→ Task to complete
Check every line of the data and copy the ones where "sidebar" appears.

→ Excerpts from a dataset
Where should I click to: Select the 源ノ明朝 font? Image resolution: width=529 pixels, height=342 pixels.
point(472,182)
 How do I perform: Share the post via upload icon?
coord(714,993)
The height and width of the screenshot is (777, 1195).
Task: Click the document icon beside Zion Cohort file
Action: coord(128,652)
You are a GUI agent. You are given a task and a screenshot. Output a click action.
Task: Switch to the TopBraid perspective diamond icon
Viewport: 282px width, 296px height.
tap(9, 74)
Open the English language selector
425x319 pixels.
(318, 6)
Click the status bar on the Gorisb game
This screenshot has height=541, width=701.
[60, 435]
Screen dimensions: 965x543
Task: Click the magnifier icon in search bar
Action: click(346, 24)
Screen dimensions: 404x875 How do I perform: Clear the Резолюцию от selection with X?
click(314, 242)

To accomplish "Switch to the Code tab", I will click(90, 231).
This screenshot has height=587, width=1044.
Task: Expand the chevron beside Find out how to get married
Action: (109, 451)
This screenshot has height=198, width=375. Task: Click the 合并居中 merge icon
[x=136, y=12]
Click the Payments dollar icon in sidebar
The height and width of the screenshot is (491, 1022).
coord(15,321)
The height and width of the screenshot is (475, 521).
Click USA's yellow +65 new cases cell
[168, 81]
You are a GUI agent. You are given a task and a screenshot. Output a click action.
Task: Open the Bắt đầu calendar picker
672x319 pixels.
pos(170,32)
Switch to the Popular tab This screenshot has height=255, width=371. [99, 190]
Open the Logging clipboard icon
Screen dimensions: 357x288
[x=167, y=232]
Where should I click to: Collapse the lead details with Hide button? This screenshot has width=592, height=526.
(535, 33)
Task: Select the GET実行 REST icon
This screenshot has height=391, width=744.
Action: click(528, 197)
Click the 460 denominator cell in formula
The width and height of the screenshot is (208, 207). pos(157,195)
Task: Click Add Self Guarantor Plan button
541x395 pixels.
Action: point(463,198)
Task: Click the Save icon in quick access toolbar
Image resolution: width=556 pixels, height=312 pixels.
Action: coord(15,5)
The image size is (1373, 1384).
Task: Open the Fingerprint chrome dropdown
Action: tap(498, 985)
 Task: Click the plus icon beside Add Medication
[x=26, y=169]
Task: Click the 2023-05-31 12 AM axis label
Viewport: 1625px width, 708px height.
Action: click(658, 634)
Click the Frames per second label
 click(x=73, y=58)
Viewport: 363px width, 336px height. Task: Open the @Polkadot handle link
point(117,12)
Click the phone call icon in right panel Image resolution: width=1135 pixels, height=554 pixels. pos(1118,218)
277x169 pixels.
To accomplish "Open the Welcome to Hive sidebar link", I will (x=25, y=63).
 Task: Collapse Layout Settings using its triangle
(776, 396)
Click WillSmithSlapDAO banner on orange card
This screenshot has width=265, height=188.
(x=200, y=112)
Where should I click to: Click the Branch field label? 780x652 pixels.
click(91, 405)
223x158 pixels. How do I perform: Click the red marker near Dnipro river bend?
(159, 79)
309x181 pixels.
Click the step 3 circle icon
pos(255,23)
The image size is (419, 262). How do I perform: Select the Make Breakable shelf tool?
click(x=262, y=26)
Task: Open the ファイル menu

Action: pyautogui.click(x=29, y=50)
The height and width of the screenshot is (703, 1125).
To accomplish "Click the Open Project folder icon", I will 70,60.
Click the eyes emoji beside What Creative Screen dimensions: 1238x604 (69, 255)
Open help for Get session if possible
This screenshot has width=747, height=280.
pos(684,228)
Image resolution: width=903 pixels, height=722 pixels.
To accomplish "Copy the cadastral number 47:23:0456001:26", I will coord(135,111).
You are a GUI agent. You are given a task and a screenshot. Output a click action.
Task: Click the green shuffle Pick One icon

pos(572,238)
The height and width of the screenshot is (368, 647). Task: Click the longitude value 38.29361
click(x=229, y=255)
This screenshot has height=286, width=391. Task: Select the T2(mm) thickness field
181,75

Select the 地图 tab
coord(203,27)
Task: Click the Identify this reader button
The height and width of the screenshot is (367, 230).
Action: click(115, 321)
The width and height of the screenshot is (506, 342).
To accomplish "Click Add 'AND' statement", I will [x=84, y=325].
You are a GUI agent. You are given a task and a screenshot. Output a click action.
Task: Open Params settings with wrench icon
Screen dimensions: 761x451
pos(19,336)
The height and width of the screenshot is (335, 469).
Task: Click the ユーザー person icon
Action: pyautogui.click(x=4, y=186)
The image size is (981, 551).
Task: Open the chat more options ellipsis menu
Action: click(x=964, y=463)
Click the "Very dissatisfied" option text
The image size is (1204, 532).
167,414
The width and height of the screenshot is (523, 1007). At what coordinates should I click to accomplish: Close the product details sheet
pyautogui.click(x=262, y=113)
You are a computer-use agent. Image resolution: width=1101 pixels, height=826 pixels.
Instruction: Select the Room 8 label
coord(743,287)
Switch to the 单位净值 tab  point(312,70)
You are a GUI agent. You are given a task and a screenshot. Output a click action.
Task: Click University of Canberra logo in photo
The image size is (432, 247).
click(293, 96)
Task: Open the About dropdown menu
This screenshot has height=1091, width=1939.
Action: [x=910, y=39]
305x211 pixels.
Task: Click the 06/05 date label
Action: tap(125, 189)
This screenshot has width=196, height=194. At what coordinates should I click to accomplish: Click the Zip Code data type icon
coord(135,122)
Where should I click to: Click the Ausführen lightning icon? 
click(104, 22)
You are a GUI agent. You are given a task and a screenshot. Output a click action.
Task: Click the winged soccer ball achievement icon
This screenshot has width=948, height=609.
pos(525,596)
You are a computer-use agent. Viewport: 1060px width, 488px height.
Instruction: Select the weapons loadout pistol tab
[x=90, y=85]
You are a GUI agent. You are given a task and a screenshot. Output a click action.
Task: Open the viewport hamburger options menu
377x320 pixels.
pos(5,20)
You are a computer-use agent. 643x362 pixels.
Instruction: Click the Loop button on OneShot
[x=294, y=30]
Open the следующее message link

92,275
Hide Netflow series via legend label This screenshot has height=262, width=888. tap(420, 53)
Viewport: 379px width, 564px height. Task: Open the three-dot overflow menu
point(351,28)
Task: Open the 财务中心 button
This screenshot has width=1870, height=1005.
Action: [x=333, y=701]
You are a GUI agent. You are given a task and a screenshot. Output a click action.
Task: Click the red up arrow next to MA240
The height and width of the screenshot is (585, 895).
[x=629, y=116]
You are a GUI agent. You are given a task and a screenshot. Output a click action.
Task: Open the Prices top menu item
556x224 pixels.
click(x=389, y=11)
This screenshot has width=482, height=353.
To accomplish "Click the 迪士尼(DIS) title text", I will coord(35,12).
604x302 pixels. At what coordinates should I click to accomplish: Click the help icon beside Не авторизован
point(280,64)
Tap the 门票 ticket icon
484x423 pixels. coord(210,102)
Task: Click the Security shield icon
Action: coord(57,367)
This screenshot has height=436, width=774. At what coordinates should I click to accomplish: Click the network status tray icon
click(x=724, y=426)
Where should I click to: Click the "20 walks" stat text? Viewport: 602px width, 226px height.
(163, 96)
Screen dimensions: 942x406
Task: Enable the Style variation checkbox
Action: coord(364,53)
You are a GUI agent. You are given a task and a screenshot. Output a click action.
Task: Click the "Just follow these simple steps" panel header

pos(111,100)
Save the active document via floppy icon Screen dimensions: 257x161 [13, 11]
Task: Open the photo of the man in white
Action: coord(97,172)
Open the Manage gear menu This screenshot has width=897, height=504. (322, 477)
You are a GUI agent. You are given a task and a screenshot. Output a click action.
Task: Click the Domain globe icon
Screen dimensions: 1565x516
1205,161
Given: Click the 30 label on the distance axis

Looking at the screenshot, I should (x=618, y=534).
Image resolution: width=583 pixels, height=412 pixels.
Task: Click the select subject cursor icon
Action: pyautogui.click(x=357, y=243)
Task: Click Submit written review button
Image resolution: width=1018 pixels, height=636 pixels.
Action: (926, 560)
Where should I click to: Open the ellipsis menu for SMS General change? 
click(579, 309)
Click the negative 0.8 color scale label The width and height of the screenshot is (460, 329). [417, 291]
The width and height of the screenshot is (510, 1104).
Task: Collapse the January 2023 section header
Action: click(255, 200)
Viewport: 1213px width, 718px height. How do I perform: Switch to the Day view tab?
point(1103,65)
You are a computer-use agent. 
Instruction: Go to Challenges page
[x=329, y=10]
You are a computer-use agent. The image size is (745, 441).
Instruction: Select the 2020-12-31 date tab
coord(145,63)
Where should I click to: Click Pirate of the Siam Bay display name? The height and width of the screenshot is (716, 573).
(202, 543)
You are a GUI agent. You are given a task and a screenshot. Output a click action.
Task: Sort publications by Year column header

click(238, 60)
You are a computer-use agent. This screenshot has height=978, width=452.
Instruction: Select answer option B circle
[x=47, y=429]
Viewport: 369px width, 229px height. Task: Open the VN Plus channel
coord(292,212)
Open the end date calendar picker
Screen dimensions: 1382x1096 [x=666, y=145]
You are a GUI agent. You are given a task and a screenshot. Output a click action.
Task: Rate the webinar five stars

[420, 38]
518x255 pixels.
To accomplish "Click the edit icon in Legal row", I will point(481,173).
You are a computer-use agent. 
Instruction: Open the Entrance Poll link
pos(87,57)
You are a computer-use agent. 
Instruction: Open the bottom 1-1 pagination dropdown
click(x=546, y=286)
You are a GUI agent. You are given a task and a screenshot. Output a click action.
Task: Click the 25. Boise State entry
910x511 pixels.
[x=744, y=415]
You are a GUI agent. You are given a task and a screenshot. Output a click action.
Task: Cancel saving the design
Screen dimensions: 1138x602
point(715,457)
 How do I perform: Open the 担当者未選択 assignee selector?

→ Result
Click the Payments dollar icon in sidebar
To accomplish "Open the Welcome to Hive sidebar link", I will (x=25, y=63).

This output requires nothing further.